Bij bepaalde vormen van psychopathologie is het vermogen om dubbelheid te verdragen beperkt. Bij borderlineproblematiek bijvoorbeeld beweegt iemand vaak tussen idealisering en devaluering: de ander is geweldig of helemaal niks. Het zelfgevoel wisselt mee langs deze lijnen.

Vaak is zwart-wit denken een reactie op traumatische voorvallen, een verdedigingsmechanisme om jezelf te handhaven in een onveilige wereld. Door in te delen in duidelijke hokjes creëer je overzicht en grip.

Op collectief niveau kan zwart-wit denken een functie hebben voor de sociale identiteit.
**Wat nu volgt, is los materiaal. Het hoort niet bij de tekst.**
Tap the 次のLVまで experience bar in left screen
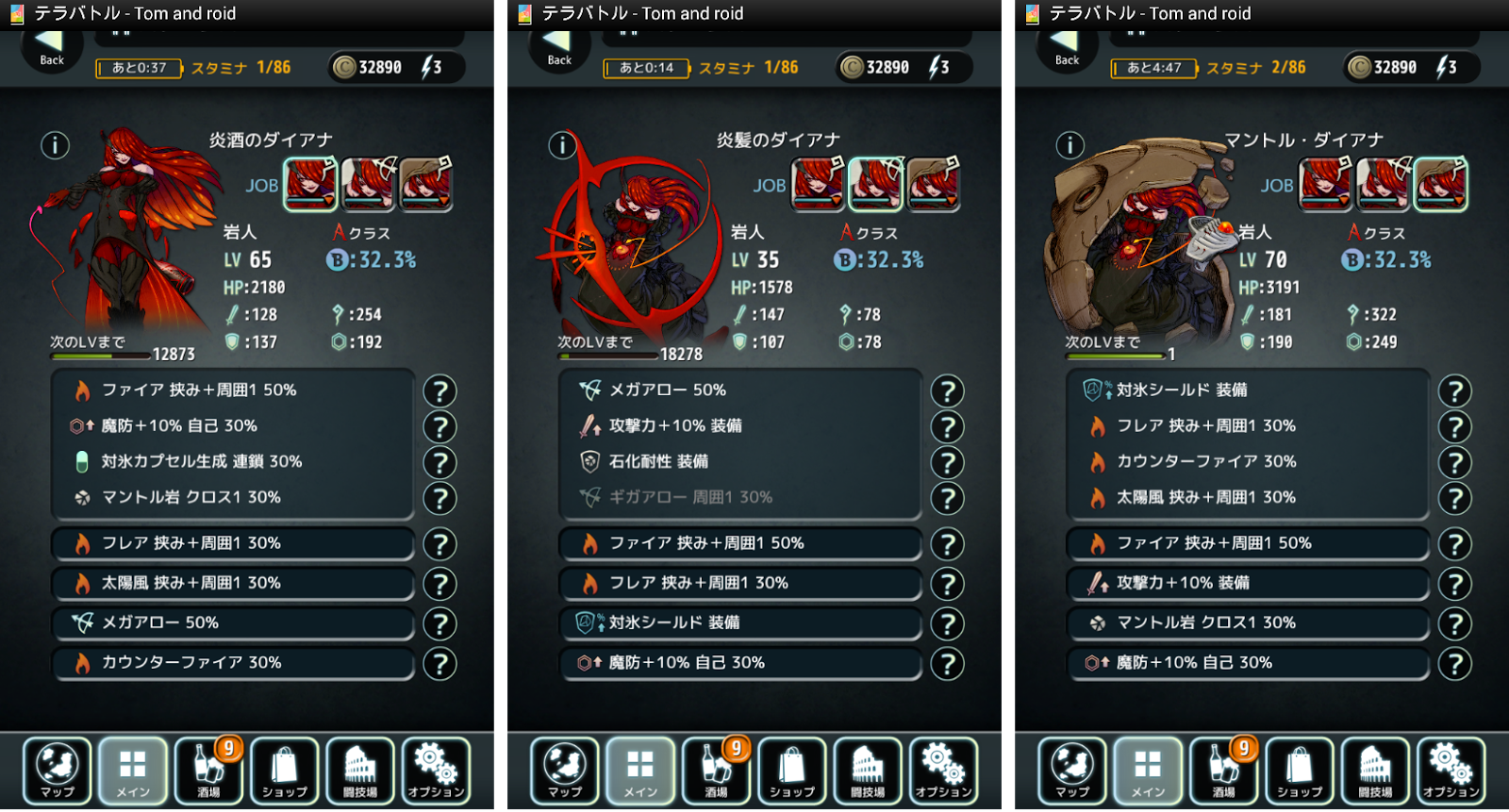Image resolution: width=1509 pixels, height=812 pixels. [101, 356]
Denken in ”wij” tegenover ”zij” draagt bij aan het groepsgevoel en versterkt de sociale cohesie. Problematisch wordt dit wanneer het werkt als verdedigingsmechanisme bij angst of onzekerheid en de eigen groep geïdealiseerd wordt ten koste van de anderen (iets waarover we binnen onze verschillende kerken trouwens ook mogen nadenken). Devaluering van anderen kan leiden tot sociale uitsluiting en zondebokmechanismen (denk aan antisemitisme). Of zelfs tot dehumanisering, waarbij de ander gezien wordt als inferieur mens, gebruiksartikel, monster of wat dan ook. ”Black lives matter” (zwarte levens doen ertoe) kan gezien worden als (terecht) verzet tegen dehumanisering.

Op dit moment doe ik onderzoek naar omgaan met emoties, geloof en welbevinden. Vanuit de literatuur weten we dat hoe je je verhoudt tot jezelf en je gevoelens op allerlei manieren te maken heeft met hoe je je verhoudt tot anderen. Oog voor wat je deelt met anderen, voor wat je gemeenschappelijk hebt met je medemens, lijkt essentieel te zijn voor welbevinden. Het gaat dan dus om verbondenheid en niet om onderscheid, tegenover-positie of isolatie. Het christelijk geloof geeft hier richting: we zijn allen kinderen van Adam en er is bij God geen aanneming des persoons. Hij vergeldt ons naar onze werken, niet naar onze huidskleur of afkomst (Romeinen 2:6-11). Als Zijn genade niet voorbehouden is aan een bepaalde groep, als het voor Zijn herscheppende werk niet uitmaakt of je Griek, Jood, barbaar of wat ook bent, slaaf of vrij mens (Kolossensen 3:11), wie zijn wij dan om hier in hokjes te denken? Wat zou het mooi zijn als christenen zwart-wit denken te boven komen en bekend staan als verbinders. Daar ademt iedereen van op.

De auteur is rector van het Kennisinstituut christelijke ggz (Kicg), onderdeel van Eleos en De Hoop ggz, en bijzonder hoogleraar klinische godsdienstpsychologie aan de Vrije Universiteit Amsterdam. >>vu.nl/zelfcompassie voor meedoen aan onderzoek (eerder stond in deze krant per abuis een verkeerde link).

RD.nl in uw mailbox?

Ontvang onze wekelijkse nieuwsbrief om op de hoogte te blijven.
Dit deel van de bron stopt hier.